QUESTIONS.
- A) Name every U.S. state mentioned in the article on election chaos.
- B) Duplicate the passage of the article on election chaos that opens with the words containing "Election Carnage" and closes with "of absentee ballots.".

As we get closer to the presidential election, and Donald Trump increasingly fears he is holding a losing hand, the bizarre description of “American Carnage” in Trump’s inauguration speech in 2017 becomes more ominously an uncanny prediction for 2020. In the 2016 presidential debates, former Florida governor Jeb Bush remarked that “Donald Trump is a chaos candidate, and he would be a chaos president.” Well, here we are.
Election Carnage
In the past several weeks, there has been a burst of bureaucratic chaos as Trump does his utmost to hold on to his base rather than to try to expand his appeal throughout the country. Trump clearly intends to contest mail-in ballots, and he expects to get a great deal of assistance from the huge number of judges his administration has appointed to appeals courts.
- A federal judge recently struck down a decree from Texas Governor Greg Abbott to limit each county in Texas to a single drop box for absentee ballots. Several days later, an appellate panel of three Trump-appointed judges froze the lower court order and sanctioned Abbott’s order. As a result, Harris County, home to more than two million voters, and Wheeler County, with fewer than 4,000 voters, would each have one drop box for the hand-delivery of absentee ballots.
- In one presidential term, Trump has managed to shift the ideological balance of appeals courts that cover states that could decide the election. This is true for the Third Circuit that covers Pennsylvania; the 11th Circuit that covers Florida and Georgia; and the Ninth Circuit that covers Arizona and Nevada.
- In the run-up to next month’s election, there are already more than 300 cases in state and federal courts that deal with election-related litigation. Last week, an appeals court in Michigan, for example, imposed a deadline on returning mail-in ballots, which was sought by Republican legislators.

SOURCE INFORMATION.
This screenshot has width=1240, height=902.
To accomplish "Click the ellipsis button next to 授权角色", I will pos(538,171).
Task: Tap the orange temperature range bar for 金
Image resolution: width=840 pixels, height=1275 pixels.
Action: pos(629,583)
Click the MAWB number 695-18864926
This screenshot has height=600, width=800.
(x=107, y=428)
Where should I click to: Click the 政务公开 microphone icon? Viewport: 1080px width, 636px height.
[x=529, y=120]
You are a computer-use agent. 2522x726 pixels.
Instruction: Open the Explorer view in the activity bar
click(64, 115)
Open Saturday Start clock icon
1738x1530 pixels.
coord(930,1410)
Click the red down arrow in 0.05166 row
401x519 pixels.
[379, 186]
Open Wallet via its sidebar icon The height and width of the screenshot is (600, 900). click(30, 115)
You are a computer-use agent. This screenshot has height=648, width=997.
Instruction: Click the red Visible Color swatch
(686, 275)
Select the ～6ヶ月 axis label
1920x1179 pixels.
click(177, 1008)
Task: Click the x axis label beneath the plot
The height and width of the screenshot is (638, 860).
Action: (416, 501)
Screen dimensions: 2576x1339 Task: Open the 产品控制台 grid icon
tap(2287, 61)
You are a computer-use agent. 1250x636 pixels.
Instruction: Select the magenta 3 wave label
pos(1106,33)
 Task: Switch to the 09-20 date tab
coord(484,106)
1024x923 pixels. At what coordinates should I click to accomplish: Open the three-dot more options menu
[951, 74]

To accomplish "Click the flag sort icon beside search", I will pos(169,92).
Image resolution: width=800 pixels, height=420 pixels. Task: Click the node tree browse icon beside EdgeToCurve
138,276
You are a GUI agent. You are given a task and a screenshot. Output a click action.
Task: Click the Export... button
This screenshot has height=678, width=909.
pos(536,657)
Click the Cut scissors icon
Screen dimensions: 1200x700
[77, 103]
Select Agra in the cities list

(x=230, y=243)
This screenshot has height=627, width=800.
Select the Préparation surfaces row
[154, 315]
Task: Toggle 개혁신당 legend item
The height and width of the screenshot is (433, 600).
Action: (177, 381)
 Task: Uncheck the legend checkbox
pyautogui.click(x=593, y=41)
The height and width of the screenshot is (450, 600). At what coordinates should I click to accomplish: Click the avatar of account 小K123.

PROBLEM SOLUTIONS.
- A) Florida, Texas, Pennsylvania, Georgia, Arizona, Nevada, Michigan

- B)
Election Carnage
In the past several weeks, there has been a burst of bureaucratic chaos as Trump does his utmost to hold on to his base rather than to try to expand his appeal throughout the country. Trump clearly intends to contest mail-in ballots, and he expects to get a great deal of assistance from the huge number of judges his administration has appointed to appeals courts.
- A federal judge recently struck down a decree from Texas Governor Greg Abbott to limit each county in Texas to a single drop box for absentee ballots. Several days later, an appellate panel of three Trump-appointed judges froze the lower court order and sanctioned Abbott’s order. As a result, Harris County, home to more than two million voters, and Wheeler County, with fewer than 4,000 voters, would each have one drop box for the hand-delivery of absentee ballots.